● DATA FOR THIS EXERCISE
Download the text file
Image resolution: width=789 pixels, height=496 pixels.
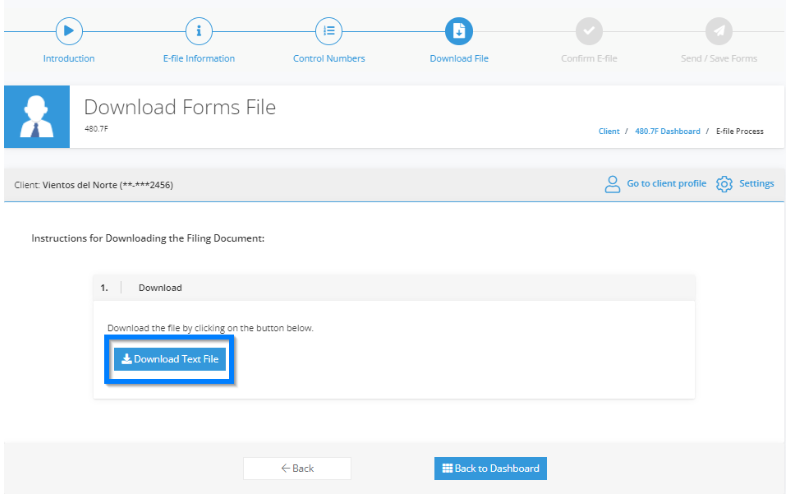pos(170,359)
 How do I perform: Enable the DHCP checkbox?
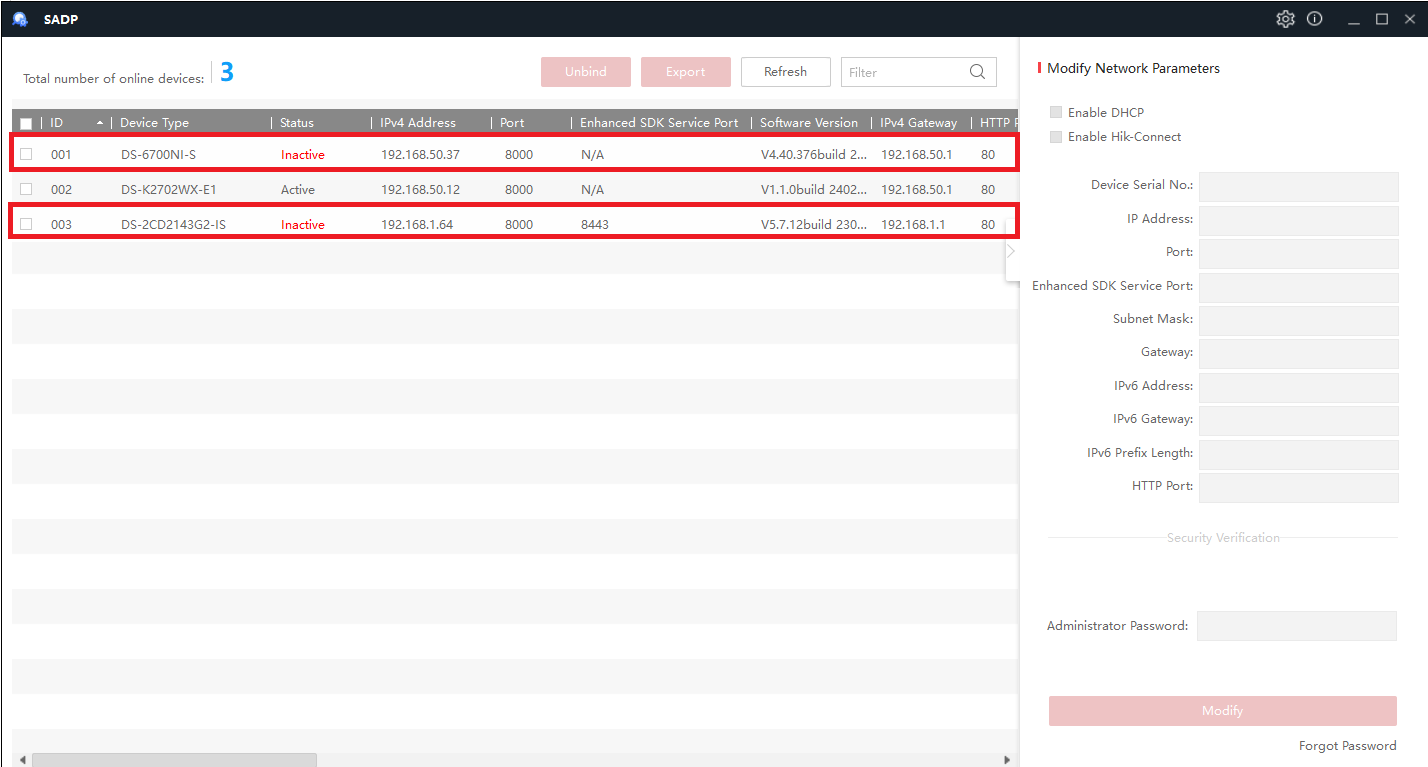click(x=1055, y=112)
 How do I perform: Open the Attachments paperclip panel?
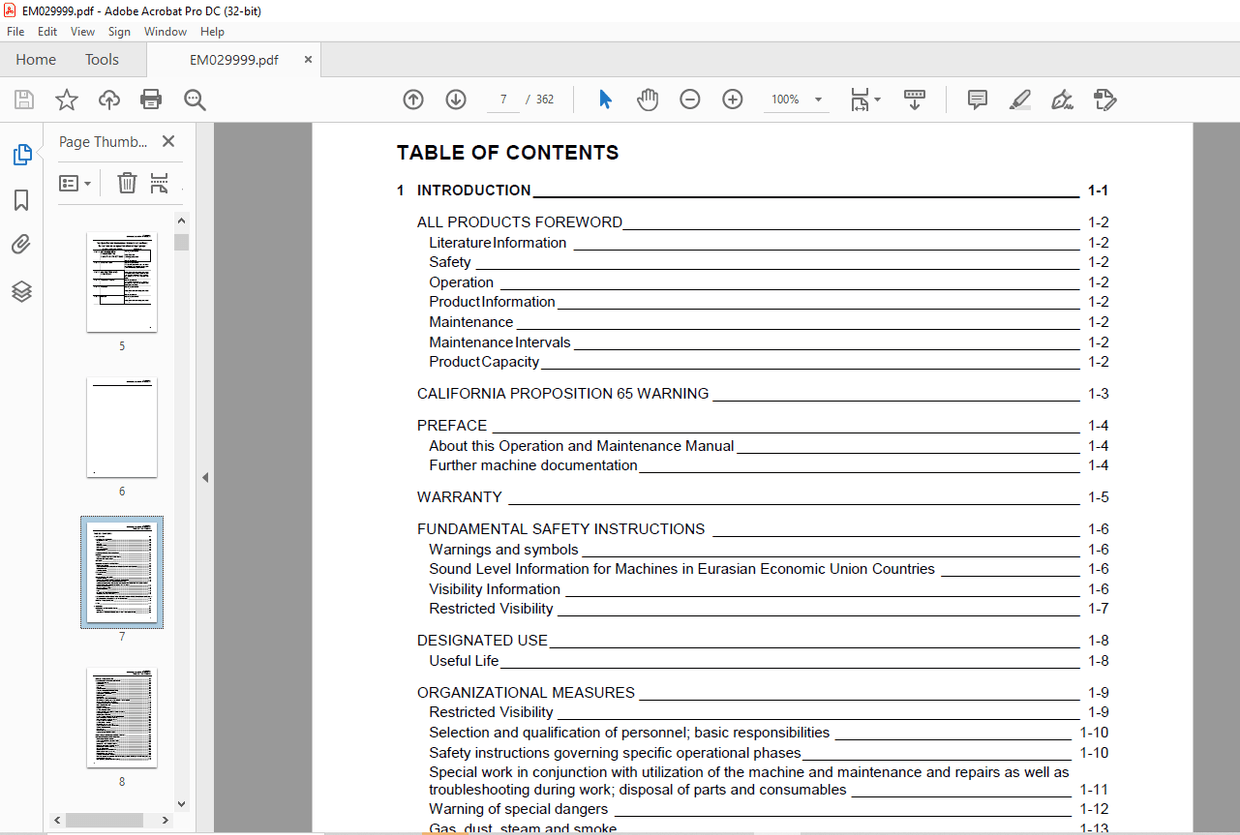pyautogui.click(x=21, y=245)
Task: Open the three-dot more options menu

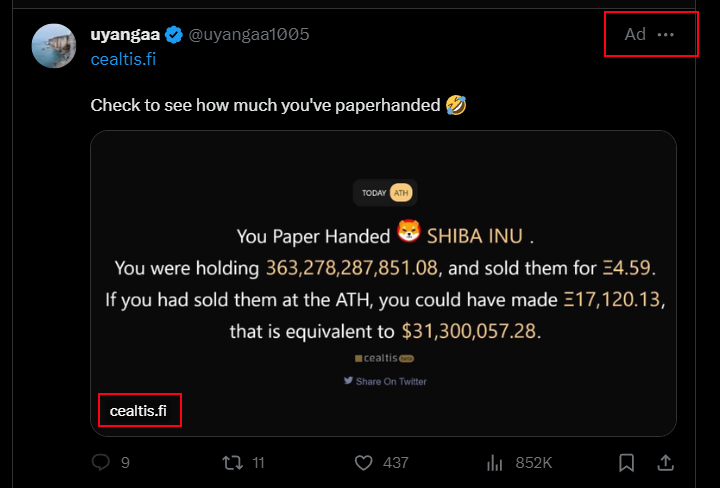Action: (x=665, y=34)
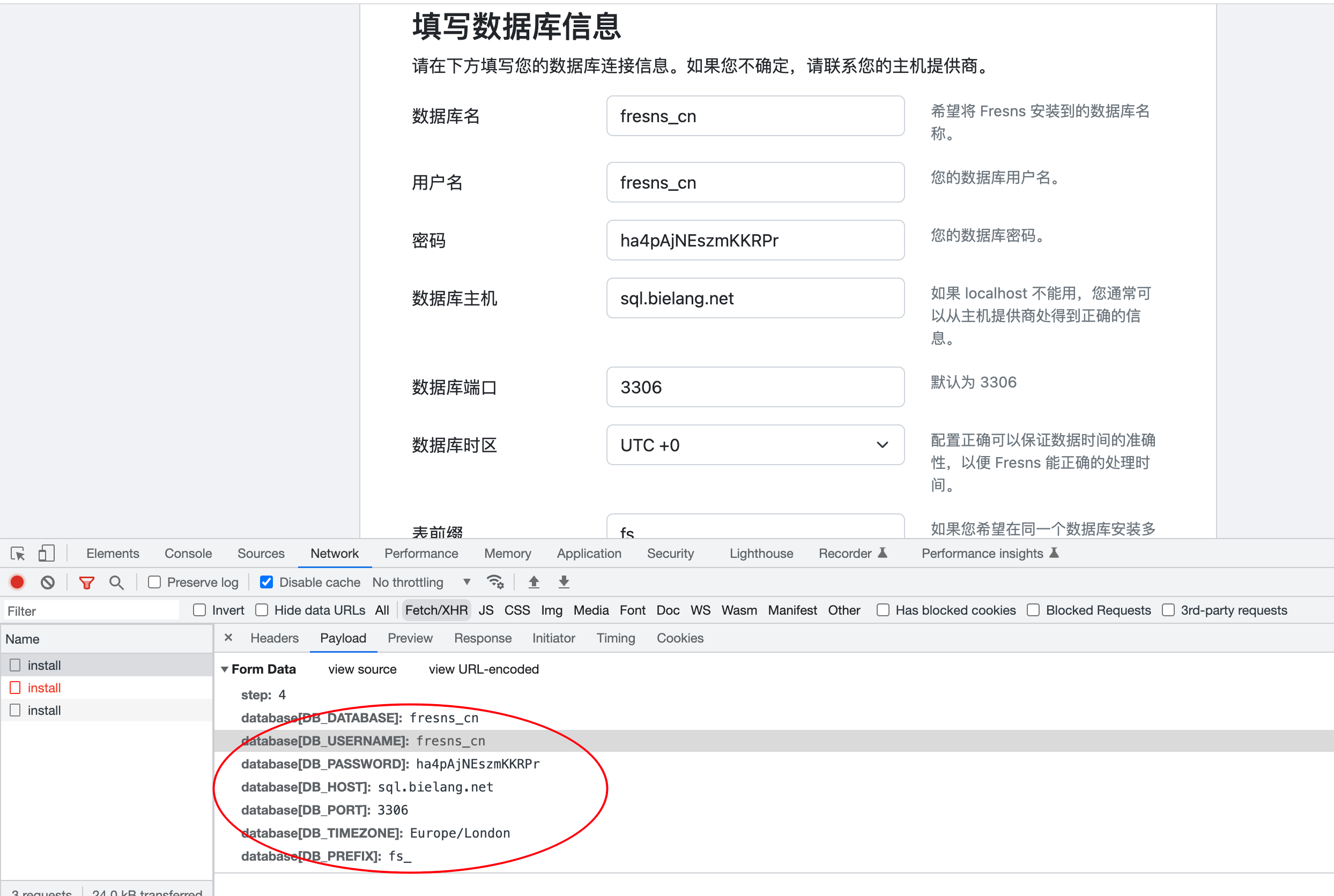The width and height of the screenshot is (1334, 896).
Task: Toggle the device toolbar
Action: point(46,552)
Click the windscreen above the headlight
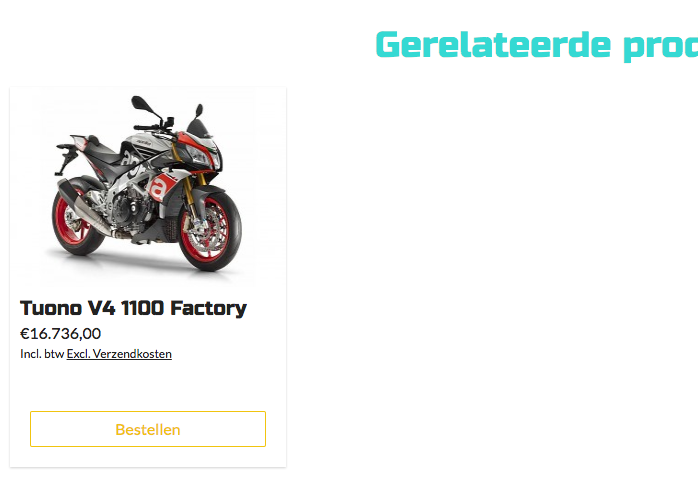The height and width of the screenshot is (486, 698). click(199, 127)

● EXERCISE BRIEF
Repeat the data above with "Open" switched to "Launch" wherever it appears, changing nothing else and leaving out the pictures.

● EXERCISE ANSWER
Download the text file
Image resolution: width=789 pixels, height=496 pixels.
pos(170,359)
 How do I perform: Enable the DHCP checkbox?
click(x=1055, y=112)
 How do I perform: Launch the Attachments paperclip panel?
pyautogui.click(x=21, y=245)
Task: Launch the three-dot more options menu

Action: (x=665, y=34)
The width and height of the screenshot is (1334, 896).
Task: Toggle the device toolbar
Action: point(46,552)
Click the windscreen above the headlight
The height and width of the screenshot is (486, 698). click(199, 127)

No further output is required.